Bien que les généraux contrôlent et que leur junte soit établie, ce ne sont pas eux qui tirent les ficelles, comme le suggère la révélation de Wolfowitz. Le complexe militaro-industriel et les néoconservateurs toujours pressés ont pris le pouvoir, refusant de faire entendre l'anti-interventionnisme pour lequel le peuple étatsunien a voté.

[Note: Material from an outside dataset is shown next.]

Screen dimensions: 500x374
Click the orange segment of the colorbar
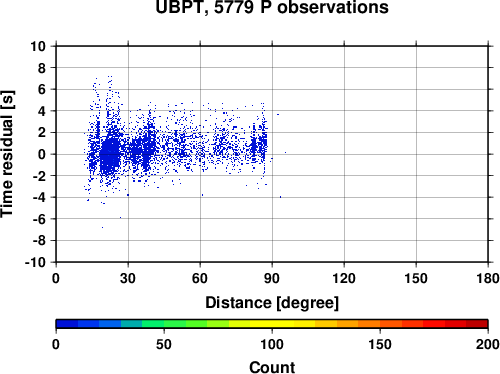369,324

Comme l'a dit Henry Kissinger - l'homme qui a installé des juntes militaires dans le monde entier - un jour, en préparant un coup d'État contre leur démocratie :"Je ne vois pas pourquoi nous devons rester là et regarder un pays communiste à cause de l'irresponsabilité de son propre peuple".
Plus de 60 ans plus tard, le théâtre de l'engagement est revenu aux Etats-Unis et la mise en garde contre le "communisme" étranger a été remplacée par une mise en garde contre notre propre "anti-interventionnisme". Les pouvoirs ont une fois de plus révélé qu'elles ne laisseront pas "l'irresponsabilité" d'aucun groupe, y compris les électeurs étatsuniens, entraver leur racket de guerre de plusieurs billions de dollars et leur volonté d'expansion de l'empire militaire étatsunien.